Mimbar  

Menyiapkan Diri Menuju Ramadhan

LAMANRIAU.COM – Sya’ban sudah sampai pada pertengahan bulan. Artinya, bulan suci Ramadhan sudah di depan mata. Sya’ban dinilai sebagai waktu penuh pertaruhan yang menentukan apakah umat muslim sudah siap menjalani Ramadhan.

Setiap ada perjumpaan, tentu juga memberikan pesan tentang perpisahan. Hal tersebut sebagai sesuatu yang tidak terelakkan. Sama seperti Sya’ban ini yang sudah sampai di ujung bulan. Karenanya, mari manfaatkan sisa waktu yang ada dengan meningkatkan takwallah yakni menjalankan perintah dan menjauhi yang dilarang. Mudah-mudah akhir bulan ini ibadah kita semakin membaik.

Sisa bulan Sya’ban ini, marilah kita persiapkan diri menghadapi bulan Ramadhan, bulan paling mulia dari segala bulan. Bentuk persiapan itu tentunya boleh berbeda-beda. Bagi pedagang pakaian segeralah mengumpulkan modal dagangannya untuk menyambut bulan Ramadhan dan hari yang fitri. Bagi pengusaha hendaklah segera mempersiapkan diri mengatur jadwal kerja yang tidak merusak khidmat bulan Ramadhan tetapi juga tidak mengurangi kualitas produksi.

Bagi para pengajar, guru dan dosen juga para ustadz, bersiaplah dengan materi seputar tema Ramadhan, mulai dari sisi fiqih, hikmah dan rahasia Ramadhan. Namun bagi siapapun saja, hendaknya menyiapkan diri memasuki Ramadhan dengan bermuhasabah mengintrospeksi diri.

Menghitung dan mengalkulasi amal yang telah dilakukan selama hidup hingga kini. Jikalau kita merasa amal baik lebih mendominasi dalam kehidupan kita, maka janganlah besar hati, karena itu menunjukkan buruknya amal hati kita.

Dan biasanya perasaan tersebut (merasa diri baik) akan menyeret manusia dalam kehinaan dan ketakabburan. Ingatlah sebuah maqalah atau pesan yang menyatakan bahwa: Orang baik adalah merasa dirinya buruk, dan orang buruk adalah mereka yang mengaku dirinya baik.

Namun jika hasil kalkulasi itu menjadikan diri semakin merasa kurang baik, maka segeralah menambahkan berbagai amal kebaikan, selagi umur masih di kandung badan, semoga Allah Yang Maha Kuasa memanjangkan umur kita hingga menikmati bulan Ramadhan yang suci.

## KETENTUAN LATIHAN
Sebutkan hal yang menurut teks bacaan di atas hendaknya segera dilakukan oleh pedagang pakaian pada sisa bulan Sya'ban.

## BARIS DATA
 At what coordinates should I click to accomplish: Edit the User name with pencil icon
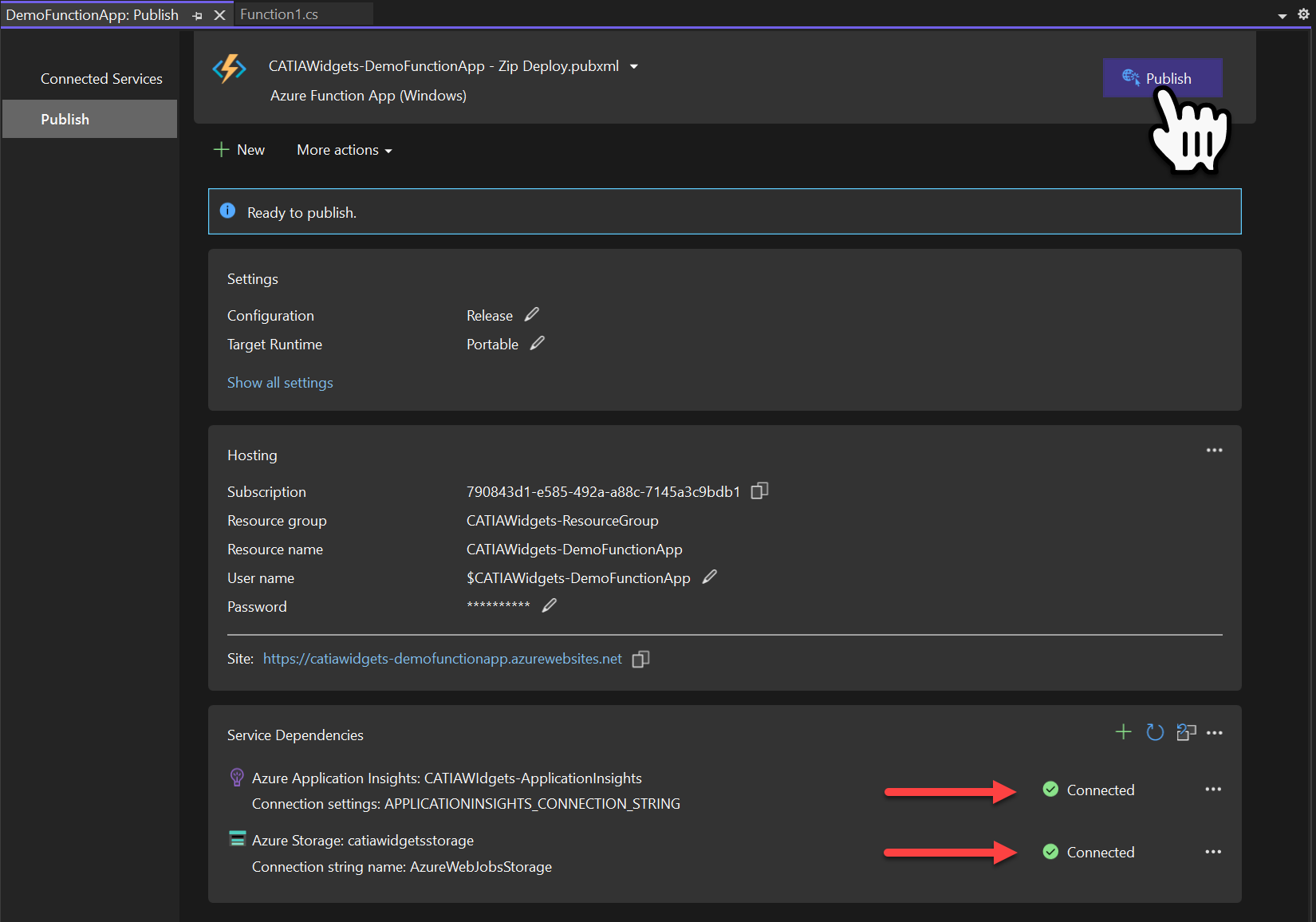[x=709, y=577]
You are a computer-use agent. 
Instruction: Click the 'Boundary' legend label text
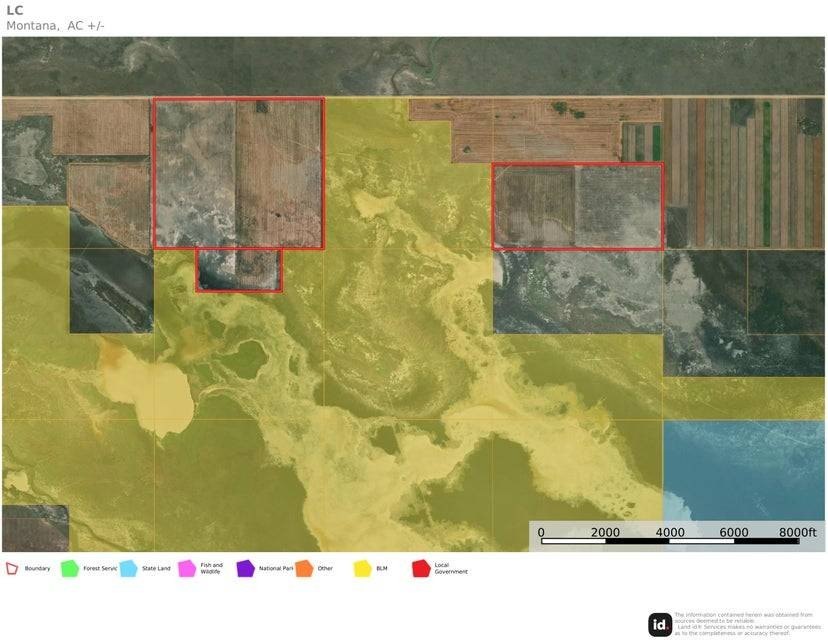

## JAWABAN LATIHAN
Pedagang pakaian hendaknya segera mengumpulkan modal dagangannya untuk menyambut bulan Ramadhan dan hari yang fitri.